What do Brad Pitt and George Washington have in common?

They each star in one of these bizarre facts about teeth.

So if you ever find yourself in the midst of an awkward silence try sharing one or two of these pieces of trivia. After sharing it you’ll either find yourself caught up in a lively discussion about teeth… or in an even more awkward silence.

But either way you’ll all at least come out of the awkwardness a little wiser and worldlier—and isn’t that what really matters?

George Washington’s teeth were not made of wood
President Washington had only one real tooth left when he took office and had dentures made from a variety of materials—gold, ivory, and lead to name a few.
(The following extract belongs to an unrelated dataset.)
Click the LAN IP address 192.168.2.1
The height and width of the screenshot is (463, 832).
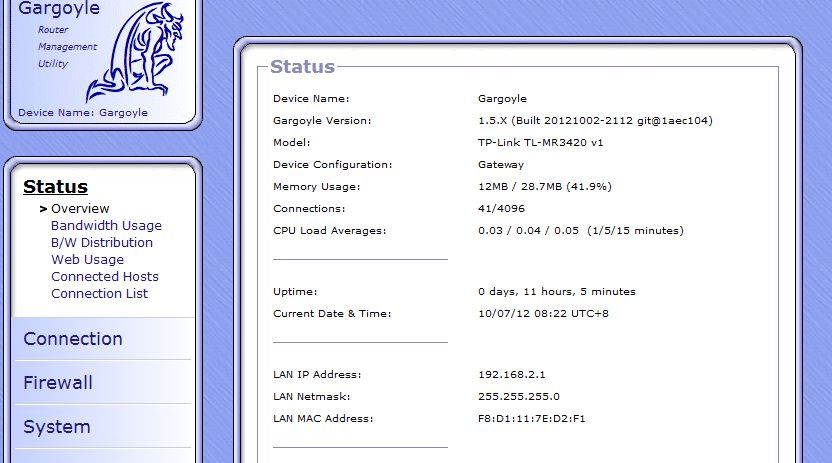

Oh, and a combination of human, donkey, and hippopotamus teeth was used for good measure. (And if that’s not an excellent reason to take care of your teeth I don’t know what is!)

Actors don’t let their teeth stand in the way of their movies
For both Brad Pitt in Fight Club and Viggo Mortensen in The Lord of the Rings: The Two Towers their dental health took a back seat to their craft. To get the darker, edgier look he needed to play anarchist Tyler Durden Pitt paid a dentist to chip away parts of his teeth. And while filming a fight scene Mortensen accidentally broke his own tooth—but he insisted everyone keep filming and that the tooth just be glued on (the film crew did not allow this—he was sent to a dental professional for proper care). But that’s dedication!

Fake braces were once popular in Asia
At one point in some countries like Thailand and Indonesia, braces were sought after for being “cool” amongst kids and teenagers. However, for those who didn’t need them or couldn’t afford them they had to find non-traditional ways to sport the braces look. That led to the production of fake braces purely for aesthetic purposes. But, fortunately, the governments of these countries banned them upon finding out the slew of dental health issues they could cause!

Bedazzled teeth are nothing new
Long before some people were wearing “grills” or having diamonds and crystals attached to their teeth Native Americans had decorated their teeth with a variety of semi-precious stones. Researchers have discovered teeth over 2,500 years old with gems attached to them with natural resins.

Bottle opener tooth implants exist
Rough sports such as rugby can lead to players losing teeth. So one Argentinian brewery decided to make the most of a bad situation; they created an implant shaped like a bottle opener. With the help of local dentists they successfully marketed the implants to athletes missing teeth—and all are reportedly very happy with the results!